Non-coding regulatory RNAs (ncRNAs) regulate a host of gene functions in prokaryotes, e.g., transcription and translation regulations, RNA processing and modification, and mRNA stability. Some ncRNAs have been identified experimentally, but many are yet to be found. ncRNAs can be classified as either cis- or trans-acting. cis-ncRNAs perfectly complement their target genes and are usually encoded on the anti-sense strands of the targets. On the contrary, trans-ncRNAs regulate their target genes through short and often imperfect base-pairings with the targets, and are usually encoded elsewhere on the genome.

A whole-genome thermodynamic analysis can be performed to identify all imperfect but stable base-pairings between all annotated genes and some genomic regions encoding ncRNAs from the same species. However, the sizes of these base-paring regions are short and variable, and their melting temperatures vary greatly between perfectly and imperfectly matched targets. It is difficult to predict trans-acting ncRNAs solely based on the thermodynamic analysis. Therefore, we also have to consider known ncRNA structures to improve our predictions. We find that Hfq-binding ncRNAs, which require Hfq protein to function, share three common structural properties. We predict these special ncRNAs in E. coli and Agrobacterium tumefaciens according to a systematic, novel 5-step approach based on thermodynamic analyses as well as known structural properties of this class of ncRNAs.

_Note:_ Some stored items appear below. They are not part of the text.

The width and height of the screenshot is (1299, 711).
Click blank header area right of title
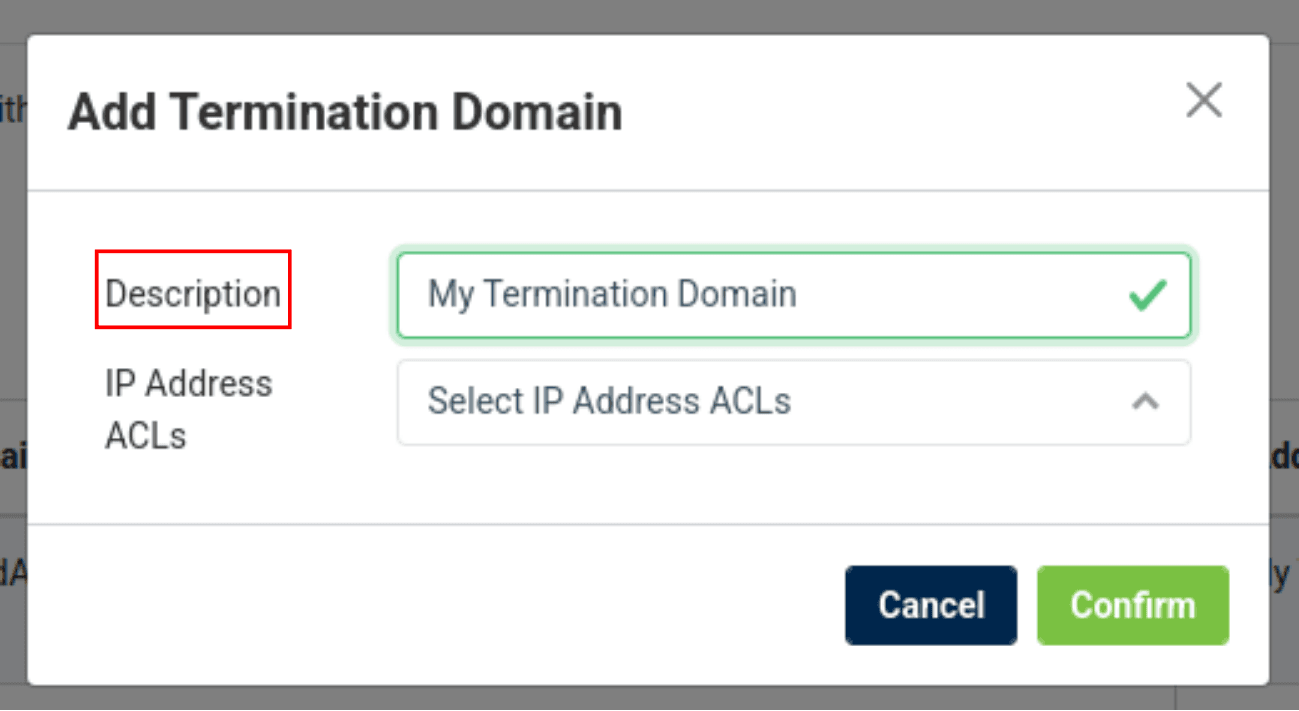(900, 112)
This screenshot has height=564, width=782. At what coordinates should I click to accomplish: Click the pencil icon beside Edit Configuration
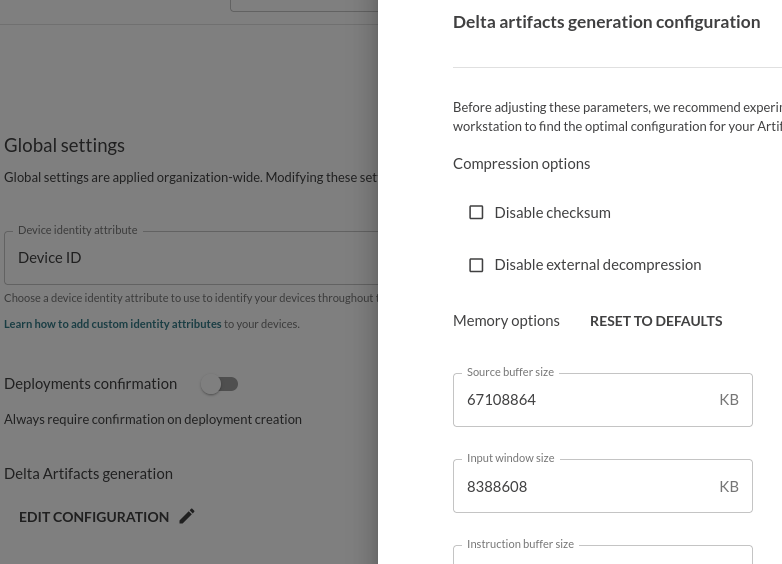pyautogui.click(x=187, y=516)
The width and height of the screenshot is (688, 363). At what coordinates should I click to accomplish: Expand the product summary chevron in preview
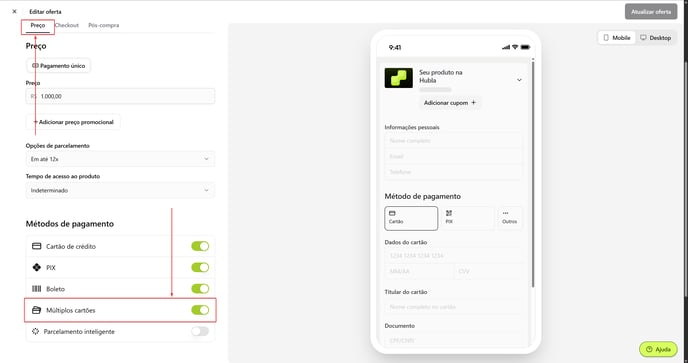pos(519,80)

Whole genome tiling microarrays are chosen to validate our predictions. We describe how the microarrays have been designed, created, and validated for E. coli MG1655 and Agrobacterium tumefaciens C58. We match our new ncRNA prediction results with known ncRNAs, calculate correlation coefficient values between each ncRNA candidate and their predicted targets measure by the whole-genome tiling microarrays, and confirm the results with 3 other ncRNA identification software tools. We also perform a gene ontology network analysis to reveal the associations of ncRNA candidates and their predicted targets. Our novel 5-step prediction method is generally applicable to other prokaryote species and may help advance ncRNA research in prokaryotes.